Exercise description -
Look below for the line containing "Open Opera browser from the taskbar", then write out that line and every line after it to the end, exactly, minus the pictures.

Provided entries -
--- START ---

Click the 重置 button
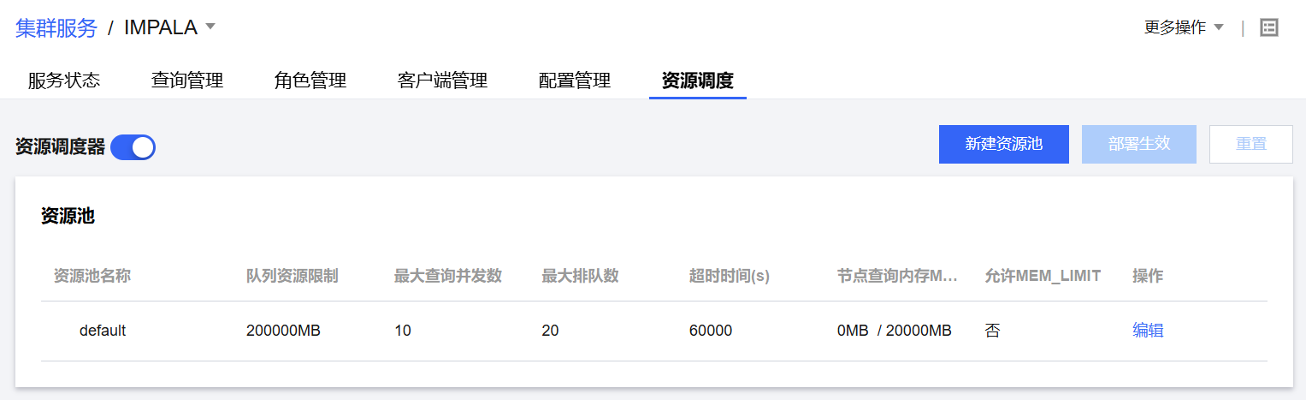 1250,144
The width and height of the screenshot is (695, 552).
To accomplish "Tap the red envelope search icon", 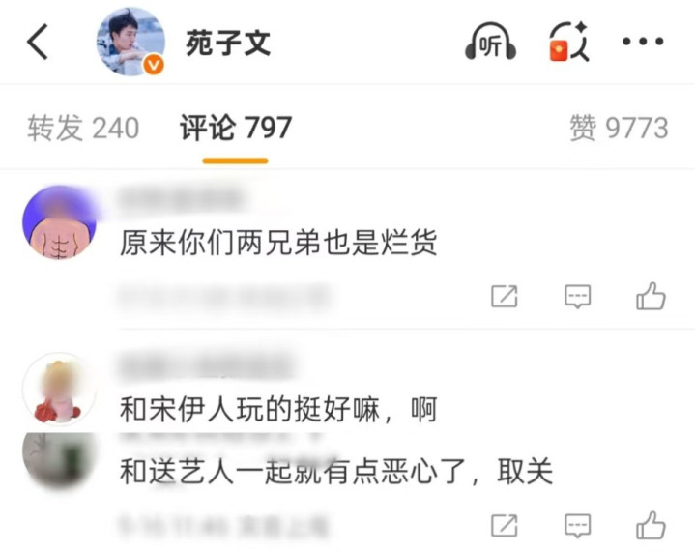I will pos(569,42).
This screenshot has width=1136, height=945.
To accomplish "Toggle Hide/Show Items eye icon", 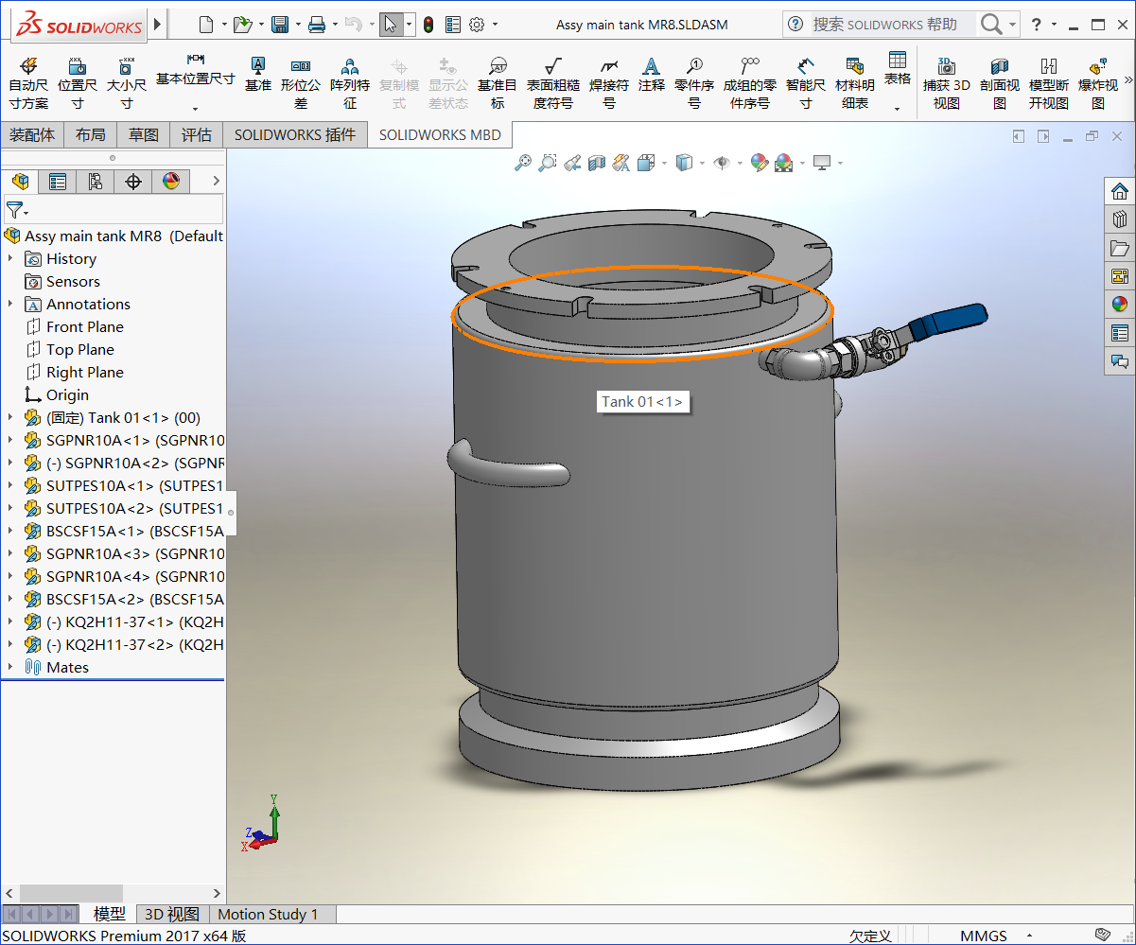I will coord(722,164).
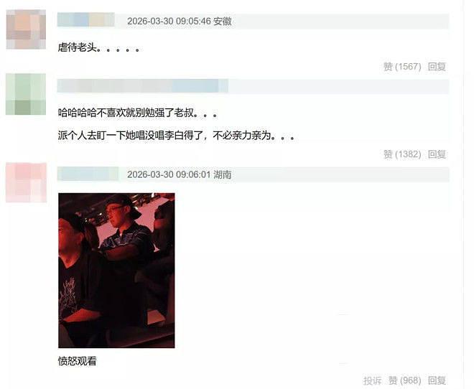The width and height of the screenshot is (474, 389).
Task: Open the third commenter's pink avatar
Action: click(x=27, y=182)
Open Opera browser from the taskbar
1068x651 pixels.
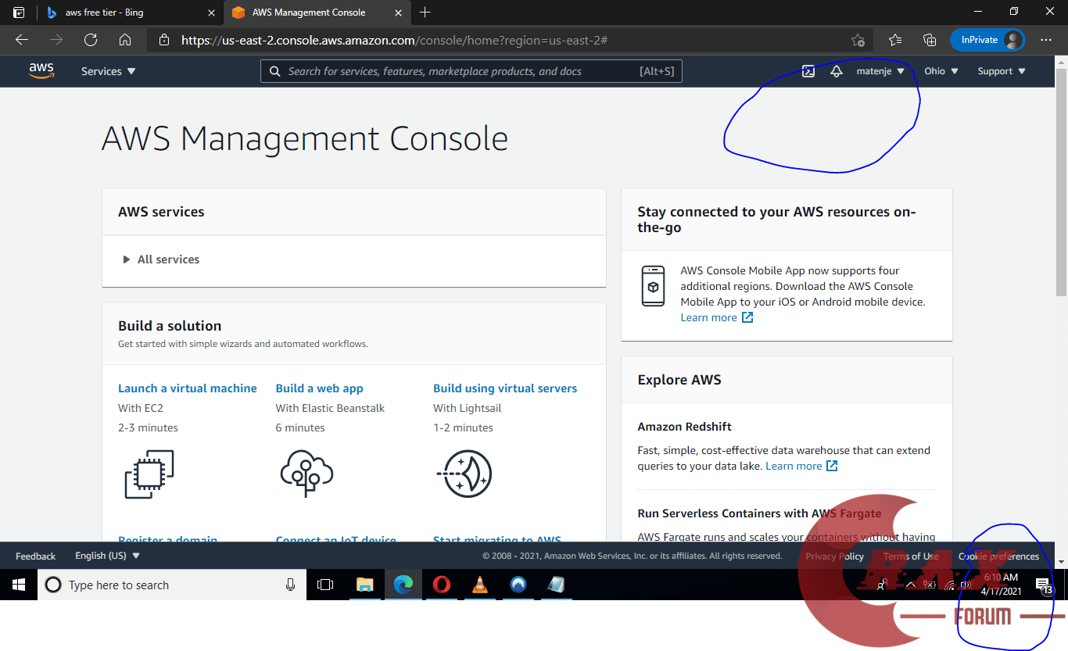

--- END ---

Solution for this task -
Open Opera browser from the taskbar
1068x651 pixels.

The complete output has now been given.